Ysenda Maxtone Graham

The joy of party bags

issue 27 July 2024

The perfect, unpretentious, well-constructed party bag was given to guests leaving a recent Hatchards party. It contained a wedge of farmhouse cheddar and box of cheese biscuits from Paxton & Whitfield, a bottle of good white wine and an elegant hardback copy of Lucky Jim.

The next evening, I tucked into all of these simultaneously, feeling spoilt, and meditating on how much nicer they were than some of the tat my children used to bring home from birthday parties in white polythene bags: a slice of synthetic birthday cake oozing its jam on to tadpole-sized balloons (which wouldn’t inflate, however hard you blew) and a polystyrene aeroplane whose wing broke off on assembly.

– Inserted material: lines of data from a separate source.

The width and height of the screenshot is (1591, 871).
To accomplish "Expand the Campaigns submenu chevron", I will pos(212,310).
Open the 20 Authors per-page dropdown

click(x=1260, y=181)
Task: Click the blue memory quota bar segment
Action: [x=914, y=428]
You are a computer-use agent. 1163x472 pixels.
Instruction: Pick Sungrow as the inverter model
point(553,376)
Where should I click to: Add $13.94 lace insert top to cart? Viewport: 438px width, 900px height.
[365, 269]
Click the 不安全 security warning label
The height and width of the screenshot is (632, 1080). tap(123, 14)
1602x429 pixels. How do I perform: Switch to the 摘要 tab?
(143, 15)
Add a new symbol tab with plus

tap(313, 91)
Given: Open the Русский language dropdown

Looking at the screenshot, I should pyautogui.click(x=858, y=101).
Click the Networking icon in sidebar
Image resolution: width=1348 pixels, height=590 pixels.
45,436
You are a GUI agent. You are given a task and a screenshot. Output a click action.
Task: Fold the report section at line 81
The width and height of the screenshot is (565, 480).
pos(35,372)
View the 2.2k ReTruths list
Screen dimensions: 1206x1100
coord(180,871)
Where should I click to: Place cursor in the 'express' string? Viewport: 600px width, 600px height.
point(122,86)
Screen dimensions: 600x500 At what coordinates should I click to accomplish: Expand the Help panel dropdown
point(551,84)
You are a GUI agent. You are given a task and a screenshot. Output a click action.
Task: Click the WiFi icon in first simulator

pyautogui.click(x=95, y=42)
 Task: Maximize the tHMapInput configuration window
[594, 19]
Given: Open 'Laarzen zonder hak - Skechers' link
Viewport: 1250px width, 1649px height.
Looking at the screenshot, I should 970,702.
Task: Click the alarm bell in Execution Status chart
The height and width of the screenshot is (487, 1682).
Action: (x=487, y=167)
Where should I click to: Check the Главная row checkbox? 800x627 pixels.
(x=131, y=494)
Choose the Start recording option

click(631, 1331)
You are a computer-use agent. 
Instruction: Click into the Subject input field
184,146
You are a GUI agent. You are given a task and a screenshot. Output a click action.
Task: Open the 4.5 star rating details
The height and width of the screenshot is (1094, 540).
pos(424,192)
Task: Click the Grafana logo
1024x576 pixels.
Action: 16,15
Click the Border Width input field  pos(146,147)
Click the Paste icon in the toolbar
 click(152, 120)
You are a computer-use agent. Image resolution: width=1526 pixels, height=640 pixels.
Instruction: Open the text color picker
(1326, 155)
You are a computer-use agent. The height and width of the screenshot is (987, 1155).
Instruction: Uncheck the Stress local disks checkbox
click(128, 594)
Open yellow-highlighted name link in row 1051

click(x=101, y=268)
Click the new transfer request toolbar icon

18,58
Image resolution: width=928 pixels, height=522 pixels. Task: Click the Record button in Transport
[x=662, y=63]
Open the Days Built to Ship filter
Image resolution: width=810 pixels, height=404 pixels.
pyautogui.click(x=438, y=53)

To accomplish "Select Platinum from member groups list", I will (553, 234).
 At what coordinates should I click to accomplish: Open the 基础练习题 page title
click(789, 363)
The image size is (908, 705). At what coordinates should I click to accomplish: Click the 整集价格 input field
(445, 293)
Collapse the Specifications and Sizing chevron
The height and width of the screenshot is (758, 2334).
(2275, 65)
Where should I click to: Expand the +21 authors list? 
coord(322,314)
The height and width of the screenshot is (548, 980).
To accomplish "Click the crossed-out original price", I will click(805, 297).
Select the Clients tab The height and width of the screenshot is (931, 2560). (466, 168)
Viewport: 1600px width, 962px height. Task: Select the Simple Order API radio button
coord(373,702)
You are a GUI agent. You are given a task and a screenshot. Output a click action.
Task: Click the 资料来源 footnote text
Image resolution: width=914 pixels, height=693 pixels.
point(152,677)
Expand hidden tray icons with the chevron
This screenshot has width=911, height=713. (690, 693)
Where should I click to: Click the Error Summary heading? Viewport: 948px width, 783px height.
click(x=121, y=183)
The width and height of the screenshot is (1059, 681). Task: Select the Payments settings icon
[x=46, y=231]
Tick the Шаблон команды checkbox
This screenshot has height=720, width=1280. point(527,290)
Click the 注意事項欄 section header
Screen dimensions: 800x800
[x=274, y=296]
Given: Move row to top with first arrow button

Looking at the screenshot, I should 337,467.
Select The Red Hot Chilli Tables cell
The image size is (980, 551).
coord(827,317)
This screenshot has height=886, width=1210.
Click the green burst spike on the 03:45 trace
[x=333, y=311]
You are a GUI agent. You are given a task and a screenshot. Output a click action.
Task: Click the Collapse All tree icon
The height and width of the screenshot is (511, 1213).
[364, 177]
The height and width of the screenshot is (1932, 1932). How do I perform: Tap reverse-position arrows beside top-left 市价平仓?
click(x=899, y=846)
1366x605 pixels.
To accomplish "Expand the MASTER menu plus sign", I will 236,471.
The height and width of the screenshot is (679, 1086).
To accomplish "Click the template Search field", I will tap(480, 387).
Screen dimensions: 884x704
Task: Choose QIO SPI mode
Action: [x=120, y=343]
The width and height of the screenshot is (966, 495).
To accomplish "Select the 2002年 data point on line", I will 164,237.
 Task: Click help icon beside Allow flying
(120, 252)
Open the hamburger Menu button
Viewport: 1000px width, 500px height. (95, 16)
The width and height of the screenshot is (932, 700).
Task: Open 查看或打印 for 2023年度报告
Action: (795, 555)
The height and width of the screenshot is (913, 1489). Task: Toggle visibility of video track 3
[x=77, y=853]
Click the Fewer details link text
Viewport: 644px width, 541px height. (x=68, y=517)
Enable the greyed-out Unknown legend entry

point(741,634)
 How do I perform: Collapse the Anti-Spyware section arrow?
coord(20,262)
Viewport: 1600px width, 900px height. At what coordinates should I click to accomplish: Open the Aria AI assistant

To come home from a children’s birthday party without a party bag these days is almost unthinkable. For adults, on the other hand (unless you’re a highly enviable fashion or beauty editor who gets bombarded with Chanel handbags, Dior scent and Smythson wallets), a good party bag comes as a delightful and unexpected surprise. It’s a treat to be given anything at all for free in the drainingly expensive decades of grown-updom. You travel home feeling lucky.

What you want in a party bag are practical, pleasure-giving nuggets that will raise the tone of your daily life. What you do not want are items that will clutter up your life and make you look like a freeloader. These include: a pamphlet telling you more than you want to know about the product being peddled or launched at the party; a folding umbrella with the firm’s name or logo on it; a branded biro; a branded telephone notepad; and a bottle of lime-infused water from a newly launched range.

Party bags are mostly given at commercial parties rather than private ones. Private party givers rightly feel that they’re spending enough giving the party in the first place, and that the onus should be on the guests to bring a present to them. One exception was Jeffrey Archer who, with his wife Mary, gave a wheel of Somerset cheddar to every one of their 400 guests (200 on successive evenings) at their annual shepherd’s pie and champagne parties in their London penthouse. They held the last of those last Christmas, Archer claiming exhaustion at the age of 84.

Those four delectable items I loved – cheese, biscuits, wine and book – are small fry compared with the contents of the party bags given to the nominees for Best Actor/Actress and Best Director at the Oscars. These are known as ‘Everyone Wins’ bags. This year, each bag contained 60 items (some abstract) worth a total of $178,000, including a three-night stay for ten at a luxury Swiss chalet, a seven-day wellness retreat in California, three nights at the Saint-Barth Paradise in the Caribbean and a BlendQuik personal portable blender.

The only downside is that these gifts (because they are not true gifts but are given in exchange for publicity) are taxable, so the recipients who redeem them will be liable for $46,000 in US federal tax. The truth is, not many do redeem them; it’s seen as rather naff for a Hollywood star to grab such freebies, and sadly they’re not transferable, so cannot be given to the cleaning lady.